O Felix Culpa
- Apr 4
- 3 min read
Something strange is happening — there is a great silence on earth today, a great silence and stillness. The whole earth keeps silence because the King is asleep. The earth trembled and is still because God has fallen asleep in the flesh and he has raised up all who have slept ever since the world began. God has died in the flesh and Hell trembles with fear.
from an ancient homily on Holy Saturday

I started this post as a different post about mountains and hiking and failed Lenten promises. But I couldn't get through it without thinking of my dad. He would have been 85 years old today.

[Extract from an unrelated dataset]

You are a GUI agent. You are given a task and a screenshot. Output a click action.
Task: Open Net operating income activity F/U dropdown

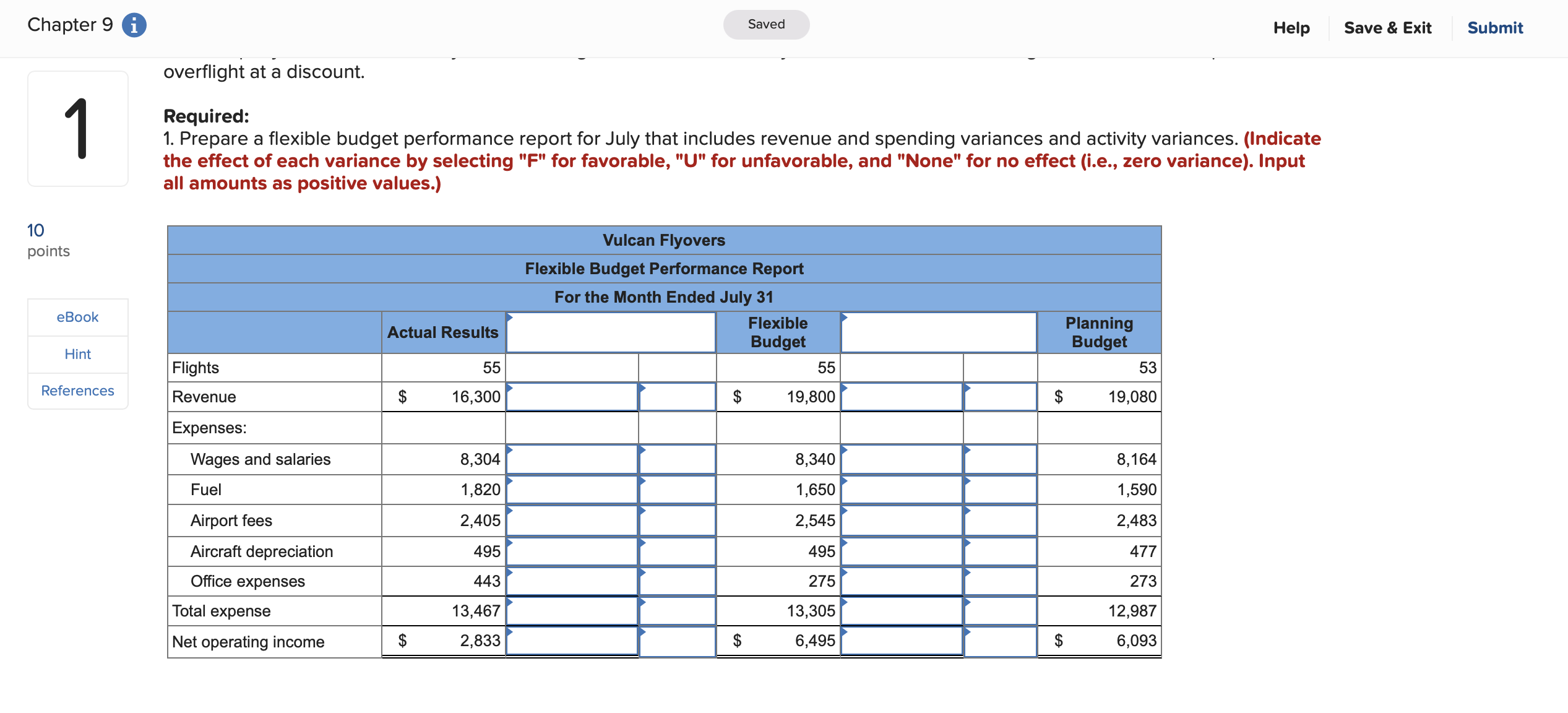[1000, 641]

Just a few days ago, I was talking to some friends about how his birthday falls on Holy Saturday, the day when Catholics believe Jesus went to the underworld to free all of the faithful who died before He came to save the world. Of course. It would be foolish to believe that the righteous like King David and Moses, Abraham and Queen Esther would be denied entrance into heaven because they were born and died before Christ came. Certainly, He would remember the carpenter from Nazareth who led His Mother out of Bethlehem to Egypt. Of course Jesus would go to set these holy men and women free after His Resurrection. As I was talking to my friends, I pondered, wouldn't Jesus be so merciful as to free my dad who raised us all in the faith and pleaded with God for His mercy as he was confined to his bed in the last weeks of his life?

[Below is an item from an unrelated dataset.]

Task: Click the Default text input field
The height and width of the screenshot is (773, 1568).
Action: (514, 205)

I don't think anyone would doubt that my dad suffered as his life was coming to an end. Anyone who has faced it knows that Alzheimers is really awful. There were countless times when I would sit by his bedside praying the Liturgy of the Hours with him, and he would join in the prayers he knew. After saying Amen, he would say thank you.
When I was looking at pictures, I started to think about how much he must have also suffered for the sake of his family. I'm fond of saying my parents really loved each other and that they were never apart, but one of my siblings mentioned that there was one Christmas they weren't together, and it was when my dad came here to the US as an immigrant and couldn't yet have the rest of the family with him. It must have been a cold and lonely winter in Chicago where he got his first job in the US.

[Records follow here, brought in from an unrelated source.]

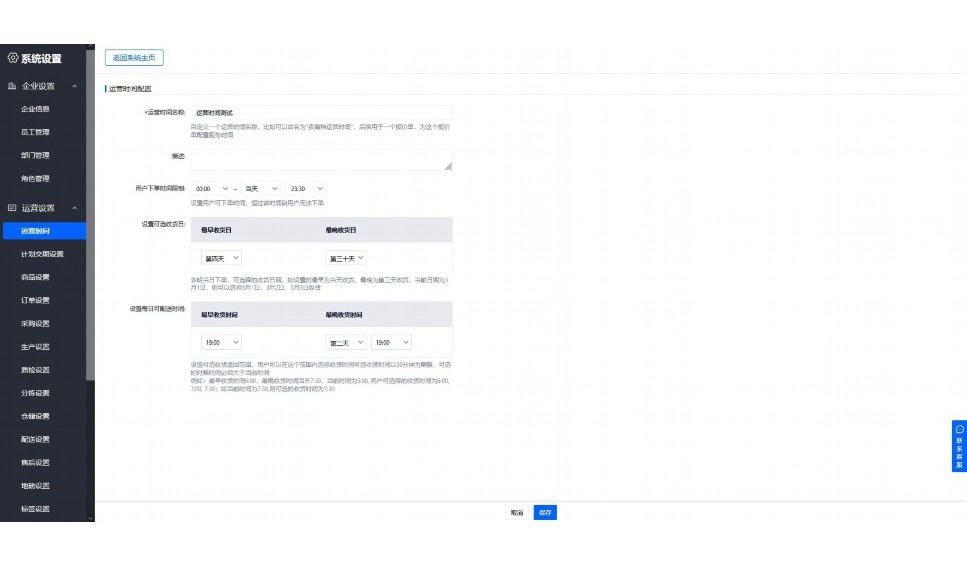Open 员工管理 in the sidebar
The image size is (967, 566).
(x=36, y=132)
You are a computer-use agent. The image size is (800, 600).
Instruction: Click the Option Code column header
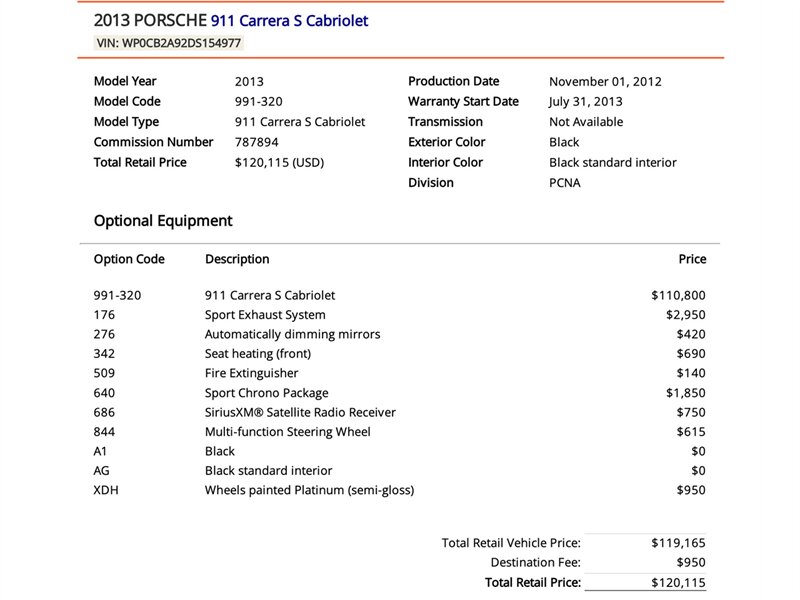[129, 259]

He went from job to job, looking for what would be best for us. We took so many road trips, and we called him "King of the Road" because of the many miles he would have driven. He sat at my brothers' sports games, and he was in the audience at my dance recitals when I was a little kid. He drove his grandkids to school and back home again. We laugh remembering those days. He was always there when we needed something, and he loved my mom so much.
When I recount the memories, I wonder if a time will come when I won't cry anymore...or at least that the tears will be from laughing so hard at one of his stories. But for now, I'm just relying on Jesus' mercy that takes His beloved out of the darkness and into the light. The gates of hell don't get the last word. Jesus conquered all.